We now display a placeholder table for each diff fragment in roughly the same size of the rendered fragment (to avoid excessive page scrolling on loads). The table contains a spinner showing that something is happening, and, one-by-one (to avoid dogpiling) we load each diff fragment.
The code to render the diff fragment, by the way, takes advantage of the If-Modified-Since header and is also cached for a year. We use an AJAX_SERIAL (same principal as the MEDIA_SERIAL above) to allow for changes in new deployments.
With these caching mechanisms in place, the review request page now loads in roughly a second in many cases (or less once cached), with diff fragments coming in lazily (and then almost immediately on future loads).
More to come…
This was a great first step, but there’s more we can do. Before we hit our 1.0 release, we’re going to batch together all our CSS files and JavaScript files into a couple of combined files and then “minify” them (basically compressing them in such a way to allow for smaller files and faster load times of the interpreted data).
Again, these are techniques we’re now making use of in Review Board, but they’re not in any way specific to Review Board. Anyone out there developing websites or web applications should seriously look into ways to improve performance. I hope this was a good starting point, but seriously, do read Yahoo!’s article as well.
Why doesn’t ETAGS cut it? Compared to modifying the querystring, ETAGS seems to be pretty powerfull.
Have you pushed these changes to the VMware server yet?
@Tony: No. You’ll notice when we do, and there will be an announcement.
@anon: ETAGS doesn’t magically solve caching issues and doesn’t give us the ability to save time server-side. ETAGS is certainly a good thing, but not a replacement for modified times (nor is modified times a replacement for ETAGS).
ETAGS are often generated based on the content of a document, which means performing all the queries needed and doing the templating needed to build that document.

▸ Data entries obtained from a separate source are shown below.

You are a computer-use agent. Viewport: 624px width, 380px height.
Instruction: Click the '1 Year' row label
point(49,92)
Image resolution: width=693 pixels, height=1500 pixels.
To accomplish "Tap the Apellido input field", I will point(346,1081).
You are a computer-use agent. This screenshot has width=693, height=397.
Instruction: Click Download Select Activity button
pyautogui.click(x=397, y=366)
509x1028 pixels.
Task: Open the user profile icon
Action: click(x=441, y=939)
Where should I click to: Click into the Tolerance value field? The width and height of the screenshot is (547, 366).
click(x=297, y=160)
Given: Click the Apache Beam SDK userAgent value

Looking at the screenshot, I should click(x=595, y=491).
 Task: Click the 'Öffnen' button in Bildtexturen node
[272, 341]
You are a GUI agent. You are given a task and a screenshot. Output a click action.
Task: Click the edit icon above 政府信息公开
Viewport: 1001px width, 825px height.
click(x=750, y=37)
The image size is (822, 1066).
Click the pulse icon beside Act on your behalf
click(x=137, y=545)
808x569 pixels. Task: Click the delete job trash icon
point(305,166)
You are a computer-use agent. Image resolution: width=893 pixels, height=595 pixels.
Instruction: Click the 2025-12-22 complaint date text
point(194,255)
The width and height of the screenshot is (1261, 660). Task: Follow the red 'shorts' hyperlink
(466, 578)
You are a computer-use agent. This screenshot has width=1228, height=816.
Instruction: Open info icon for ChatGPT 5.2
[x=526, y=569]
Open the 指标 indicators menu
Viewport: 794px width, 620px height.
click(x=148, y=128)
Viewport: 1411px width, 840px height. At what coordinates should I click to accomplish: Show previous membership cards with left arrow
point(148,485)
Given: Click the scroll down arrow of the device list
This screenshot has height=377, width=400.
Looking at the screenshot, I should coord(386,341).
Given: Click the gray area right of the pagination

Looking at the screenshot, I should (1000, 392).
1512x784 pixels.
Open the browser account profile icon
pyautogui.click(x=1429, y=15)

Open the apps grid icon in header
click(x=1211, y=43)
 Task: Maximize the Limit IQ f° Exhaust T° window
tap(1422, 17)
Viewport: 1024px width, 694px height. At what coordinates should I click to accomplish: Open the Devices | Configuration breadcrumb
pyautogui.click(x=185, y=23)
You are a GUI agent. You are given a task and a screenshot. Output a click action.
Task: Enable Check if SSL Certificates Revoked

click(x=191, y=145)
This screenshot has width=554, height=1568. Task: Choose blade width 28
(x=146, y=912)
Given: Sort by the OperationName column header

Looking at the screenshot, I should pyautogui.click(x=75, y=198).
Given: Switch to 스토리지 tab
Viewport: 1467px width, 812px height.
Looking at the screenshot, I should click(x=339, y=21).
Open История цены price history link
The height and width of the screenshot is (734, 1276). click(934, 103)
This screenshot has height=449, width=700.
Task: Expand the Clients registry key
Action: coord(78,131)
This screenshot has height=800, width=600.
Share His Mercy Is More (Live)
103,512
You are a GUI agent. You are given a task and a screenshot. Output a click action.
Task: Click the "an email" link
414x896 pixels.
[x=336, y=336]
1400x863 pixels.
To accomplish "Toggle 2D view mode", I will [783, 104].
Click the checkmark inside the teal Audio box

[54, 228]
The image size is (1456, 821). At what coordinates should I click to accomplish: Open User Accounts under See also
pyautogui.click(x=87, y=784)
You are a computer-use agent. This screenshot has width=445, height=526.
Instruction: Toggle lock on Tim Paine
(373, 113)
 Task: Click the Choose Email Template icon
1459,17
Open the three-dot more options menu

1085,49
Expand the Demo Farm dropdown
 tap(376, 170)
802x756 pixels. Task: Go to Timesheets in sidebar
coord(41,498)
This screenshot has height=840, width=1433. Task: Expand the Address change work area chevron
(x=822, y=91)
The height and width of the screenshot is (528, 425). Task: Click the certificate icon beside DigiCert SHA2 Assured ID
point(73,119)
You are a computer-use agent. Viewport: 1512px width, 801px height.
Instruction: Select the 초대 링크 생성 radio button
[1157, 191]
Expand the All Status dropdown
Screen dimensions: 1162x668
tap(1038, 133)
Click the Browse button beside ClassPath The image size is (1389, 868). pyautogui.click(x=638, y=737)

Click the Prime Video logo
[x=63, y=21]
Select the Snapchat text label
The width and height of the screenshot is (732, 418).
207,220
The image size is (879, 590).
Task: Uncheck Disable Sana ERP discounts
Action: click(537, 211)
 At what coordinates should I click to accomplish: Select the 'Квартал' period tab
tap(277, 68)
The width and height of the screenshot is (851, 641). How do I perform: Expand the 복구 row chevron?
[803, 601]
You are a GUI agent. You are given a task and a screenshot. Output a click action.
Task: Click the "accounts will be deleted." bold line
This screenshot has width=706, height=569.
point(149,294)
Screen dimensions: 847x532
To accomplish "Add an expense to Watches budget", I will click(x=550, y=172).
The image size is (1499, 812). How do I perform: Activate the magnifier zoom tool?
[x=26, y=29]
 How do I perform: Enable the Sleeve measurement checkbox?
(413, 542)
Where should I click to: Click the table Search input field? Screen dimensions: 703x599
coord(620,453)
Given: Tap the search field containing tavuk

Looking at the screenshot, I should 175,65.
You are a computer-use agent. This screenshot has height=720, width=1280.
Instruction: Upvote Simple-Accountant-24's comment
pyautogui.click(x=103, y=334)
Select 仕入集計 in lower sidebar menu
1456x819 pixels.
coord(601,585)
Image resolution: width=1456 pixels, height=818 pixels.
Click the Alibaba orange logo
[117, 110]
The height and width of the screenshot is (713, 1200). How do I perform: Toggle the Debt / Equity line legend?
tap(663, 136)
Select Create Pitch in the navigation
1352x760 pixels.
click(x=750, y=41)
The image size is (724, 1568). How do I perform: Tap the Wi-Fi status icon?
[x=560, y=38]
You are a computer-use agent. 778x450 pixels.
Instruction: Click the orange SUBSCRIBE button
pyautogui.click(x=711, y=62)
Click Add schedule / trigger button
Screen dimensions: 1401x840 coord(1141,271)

What happens is that when an ETAG is generated, it’s sent to the server the next time, and the server still has to do all the work to generate the content. The ETAG saves the transfer time, but none of the server time. In fact, it actually adds to it a little since we need to generate something based on the document (which in our case can be expense for diffs).
By making clever use of the If-Modified-Since header, we can shortcut all that. Given that ability, ETAGS aren’t that helpful to us, so long as we’re handling it in all places. We’re not yet, but we’re also not losing out on much since with the aggressive caching, the page transfer time is pretty small for the remaining pages.
If you’ve got people deploying the app on secure sites, it is also worth sending “Cache-Control: public” for things you don’t mind being stored to disk such as media. Without this, browsers will only cache those resources in memory rather than on disk.
With respect to ETags, if you need to generate the entire page in order to calculate your ETag, you won’t see a huge benefit from their use (it would still cut down the bandwidth though). They help a lot when you have a way of calculating the ETag without generating the entire contents (e.g ViewVC uses revision numbers as ETags for a number of pages, which are cheap to check). That said, if the only identifier you have is a monotonically increasing date field, then using last-modified is probably okay. Just make sure there is no way for the date to go backwards …
…and to check that altogether, install http://developer.yahoo.com/yslow/
@vinz: YSlow! is an awesome tool. It’s been invaluable to this.
@James: Both good points. We’ll probably be taking advantage of ETags for certain pages. The pages where the modified times have been important were our big performance bottlenecks, but now that those are taken care of, I’m going to look into integrating ETags in some places.